March 16, 2011
After three days of meetings and golf in Boca Raton, Fla., the NHL GMs meetings wrapped up this morning hitting on topics that weren't related to player safety.
As with any meeting involving the GMs, governors, etc., having each team represented discussing the game and what changes, if any, can be made in the future is never a bad thing. Between the GMs meeting and Brendan Shanahan's(notes) Research Development and Orientation camp over the summer, there's a willingness among the decision-makers in the NHL to continue to evaluate the game and try and make it better.
Here's what the GMs focused on today:
Expanding video review
Currently, under Rule 38, officials can only call for a video review for disputed goal calls. The GMs discussed adding the four-minute high-sticking double minor under the umbrella of video review.
We've seen many instances where the stick of a player or their teammate own stick hits them up high and the defending player is mistakenly sent to the box. Should that mistaken high-stick draw blood, that's four minutes a team will wrongfully have to try and kill off and attempt to prevent two goals from being scored.

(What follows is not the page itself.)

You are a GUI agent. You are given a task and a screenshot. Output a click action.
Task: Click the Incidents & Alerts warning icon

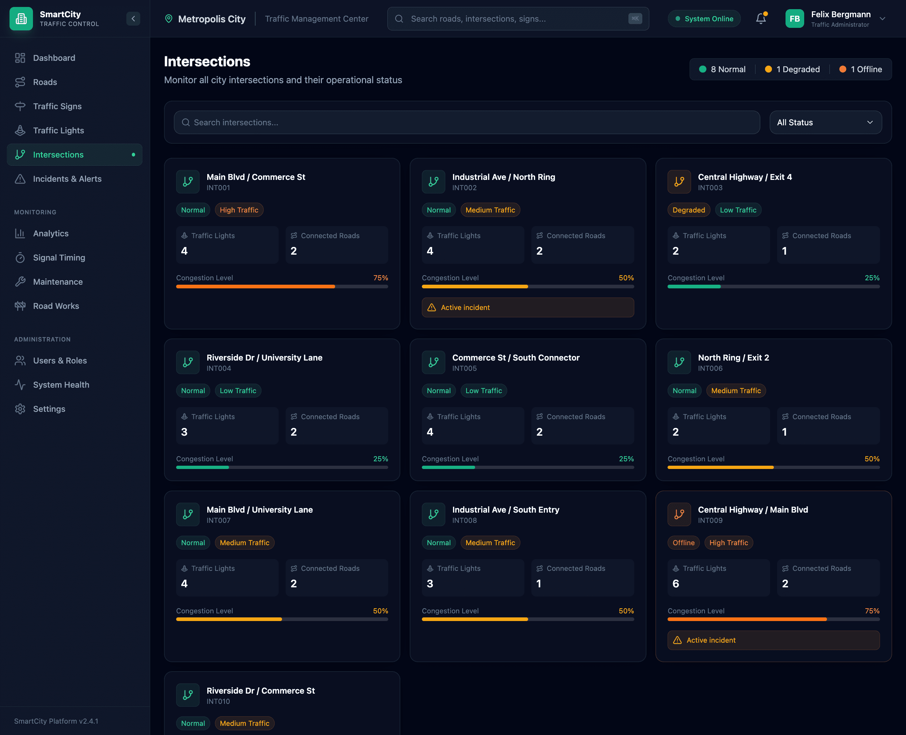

But as NHL VP of Hockey Ops Colin Campbell told the Canadian Press, any other expansion to video review would be tough, at the moment at least, because of the number of cameras and angles are different from arena to arena. Unless there's a uniform standard in all 30 arenas, the words "inconclusive evidence" won't be just heard after no-goal calls.
Toronto Maple Leafs GM Brian Burke talked about being cautious in regards to more review and he's right. The flow of the game cannot be bogged down by officials reviewing a potential missed icing or off-sides calls or too-many men on the ice penalty. There's at least two TV timeouts in a period that do enough slowing down of the flow of play to begin with. It's understood in sports that the presence of officials provides a human element to the game and missed calls will happen. While video review would get majority of calls correct, it would bring a negative effect on game flow as well as the length of game times.
Spinorama's and the shootout
Did the puck come to a stop? Was it not moving in a forward direction? Should it really be a legal move? These are questions that have been asked for every Jason Blake(notes), Martin St. Louis(notes) or any other NHL player who performs the move in the shootout.
According to NHL VP of Hockey Ops Colin Campbell, if the puck stops, the play is dead.
"The hard part is interpreting the puck stopping and it will be interpreted by video review," Campbell said. "When we first introduced shootouts the challenge was they were new and we had a number of questions to answer. This is one of the last lingering questions, what's acceptable and what is not."
Our response has always been that if the shootout is for entertainment, why not let the spinorama continue to be legal, no matter what direction the puck is going or if it comes to a stop? If the shootout is to stay long-term in the NHL, why wouldn't we want the players to get creative as possible in their attempts, even if the original rules of the sideshow are broken?
It's a one-on-one battle with the net being protected by goalies getting larger and larger (even if pad sizes are being capped these days); why not give the shooter the option to try and score any way they can? The trapezoid and the playing around with pad sizes has already given the shooters an advantage over goaltenders, why not continue that trend over to the shootout?
The CHL Top Prospects Game, using shallower nets and the coach's challenge -- brought up at last November's GMs meetings --- was also discussed.
The GMs will re-convene in June during the Stanley Cup final where these topics and others will be re-examined along with whatever hot-button issue of the moment is three months from now. Recommendations from these meetings will be sent to the Competition Committee before arriving on the desks of the Board of Governors in June.